Il D. rifiutò dicendo che per soddisfazione personale voleva porre all’incasso, almeno uno degli assegni ricevuti e il colloquio terminò in modo pacifico. In seguito S. B. dimostrò di non tollerare nemmeno l’incasso di un solo assegno da parte del D., soprattutto dopo aver scoperto che il proposto aveva fatto un viaggio in Calabria, per cercare alleanze che si contrapponessero a B. Questa vicenda, dimostrò di avere caratteristiche che vanno oltre al semplice conflitto tra persone “divise da un rapporto di credito-debito”.

L. D., intervenuto in difesa del futuro collaboratore, entrò in contatto diretto con S. B., all’epoca facente capo alla più potente associazione a carattere mafioso operante sul territorio di Torino e provincia, intervenuto a favore del Ponzo.
Anche se L. D. ingannò B. ponendo all’incasso il primo assegno e cercando protezioni in Calabria, l’accordo raggiunto fra i due rimase stabile.

In questa vicenda, quindi, il proposto si mosse “tra Torino e la Calabria con l’atteggiamento tipico della persona che è consapevole di far parte di un’organizzazione mafiosa. In Calabria si adopera per cercare protezione, mentre sul territorio torinese cerca di sfidare l’organizzazione mafiosa dominante”.

Se a questo avvenimento si aggiunge la moltitudine di reati commessi dal proposto, si arriva alla conclusione che sono presenti indizi gravi e concordanti sull’esistenza di un’associazione attiva in Calabria, ma con un nucleo operante in Torino di cui L. D. è il capo. Quest’associazione a forte impronta familiare, opera attraverso il metodo mafioso e si rapporta con altre associazioni aventi lo stesso carattere criminale.

Con decreto emesso dal Tribunale di Torino nel 1996 fu disposto il sequestro del bene, il quale verrà confiscato nel 1997, in quanto dimostra la cospicua ricchezza nella disponibilità della famiglia D. e di conseguenza nella disponibilità diretta o indiretta del proposto. Il Tribunale di Torino dispose la confisca definitiva nel 2001.

Tipologia e descrizione

Ex portineria di 15 mq.

Riutilizzo

Il bene è stato destinato al comune di Torino nel 2006 e consegnato nello stesso anno. Nel mese di maggio 2011 sono terminati i lavori di ristrutturazione e di messa a norma degli impianti.

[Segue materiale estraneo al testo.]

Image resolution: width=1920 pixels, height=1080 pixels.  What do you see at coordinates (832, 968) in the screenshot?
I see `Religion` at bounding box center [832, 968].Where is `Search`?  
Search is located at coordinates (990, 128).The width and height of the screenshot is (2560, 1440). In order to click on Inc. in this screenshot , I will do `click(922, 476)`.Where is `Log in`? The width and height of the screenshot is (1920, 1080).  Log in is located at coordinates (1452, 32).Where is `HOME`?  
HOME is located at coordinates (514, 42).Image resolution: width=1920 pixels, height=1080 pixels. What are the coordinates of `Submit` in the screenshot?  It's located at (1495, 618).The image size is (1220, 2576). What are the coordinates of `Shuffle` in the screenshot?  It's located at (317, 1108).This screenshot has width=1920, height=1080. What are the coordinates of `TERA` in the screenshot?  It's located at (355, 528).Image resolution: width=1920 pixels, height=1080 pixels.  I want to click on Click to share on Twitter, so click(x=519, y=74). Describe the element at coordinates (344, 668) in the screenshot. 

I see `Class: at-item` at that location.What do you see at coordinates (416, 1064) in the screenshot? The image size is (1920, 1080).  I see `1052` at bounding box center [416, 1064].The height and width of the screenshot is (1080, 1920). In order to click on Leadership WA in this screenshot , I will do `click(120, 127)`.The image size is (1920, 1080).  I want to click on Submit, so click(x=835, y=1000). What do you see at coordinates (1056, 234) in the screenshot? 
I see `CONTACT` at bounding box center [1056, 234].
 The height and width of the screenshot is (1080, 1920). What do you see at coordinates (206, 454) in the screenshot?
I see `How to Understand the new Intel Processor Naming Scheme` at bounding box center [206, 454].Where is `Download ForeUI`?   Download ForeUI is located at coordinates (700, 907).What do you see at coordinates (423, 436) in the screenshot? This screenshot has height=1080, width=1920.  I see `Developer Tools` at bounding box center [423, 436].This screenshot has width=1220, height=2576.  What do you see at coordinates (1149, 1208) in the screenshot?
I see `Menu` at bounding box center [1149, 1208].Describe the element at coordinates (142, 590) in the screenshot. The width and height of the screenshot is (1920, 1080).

Il Comune di Torino ha assegnato il bene di via Digione all’associazione culturale “Musicaviva”.

Il bene è stato inaugurato il 23 maggio 2011, in concomitanza con l’anniversario della strage di Capaci in cui persero la vita il magistrato Giovanni Falcone, la moglie Francesca Morvillo e gli agenti della scorta, Vito Schifani, Rocco Dicillo e Antonio Montinaro.